# JOB
Can you update the passage on Norman Foote's Halloween show from "The event, which" to "in the city.", putting "costumes" in place of "puppets"?

Music is a participatory sport. That’s what Norman Foote believes. The children’s performer has been making his audiences a part of the action for more than 30 years and he’s bringing his skills to the Yukon Arts Centre for The Ready, Set, Howl Masquerade on Oct. 10. 

The event, which encourages kids and their parents to dress up for Halloween, combines play, puppets, stories, spook and, of course, songs. But it won’t just be Foote behind the mic. He’ll be joined by roughly 150 Whitehorse students from various elementary schools in the city.

They’ve been preparing to sing his songs on their own for weeks, in schools and with music teachers. When Foote arrives, they’ll have four days to rehearse together for the first time (“I come and give them direction and go over the stuff like a pep talk.”) before taking the stage as a choir. Though Foote balks at the term “choir.”

“I’ve kind of redefined choir. It’s not your typical choir. I’ve called it ‘Everybody Sings’ and the ‘Big Voice Orchestra’ and ‘The Halloween Howlers. I give directions like ‘howl like a wolf’ and ‘growl like a bear’ and ‘smack your lips like a … ‘“ he laughs. “Well, like whatever smacks its lips.”

# PROVIDED DATA
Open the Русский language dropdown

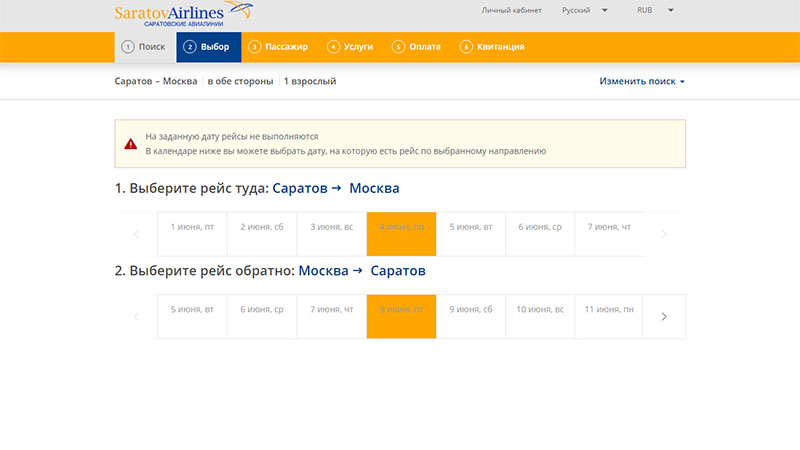click(584, 10)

# REPLY
The event, which encourages kids and their parents to dress up for Halloween, combines play, costumes, stories, spook and, of course, songs. But it won’t just be Foote behind the mic. He’ll be joined by roughly 150 Whitehorse students from various elementary schools in the city.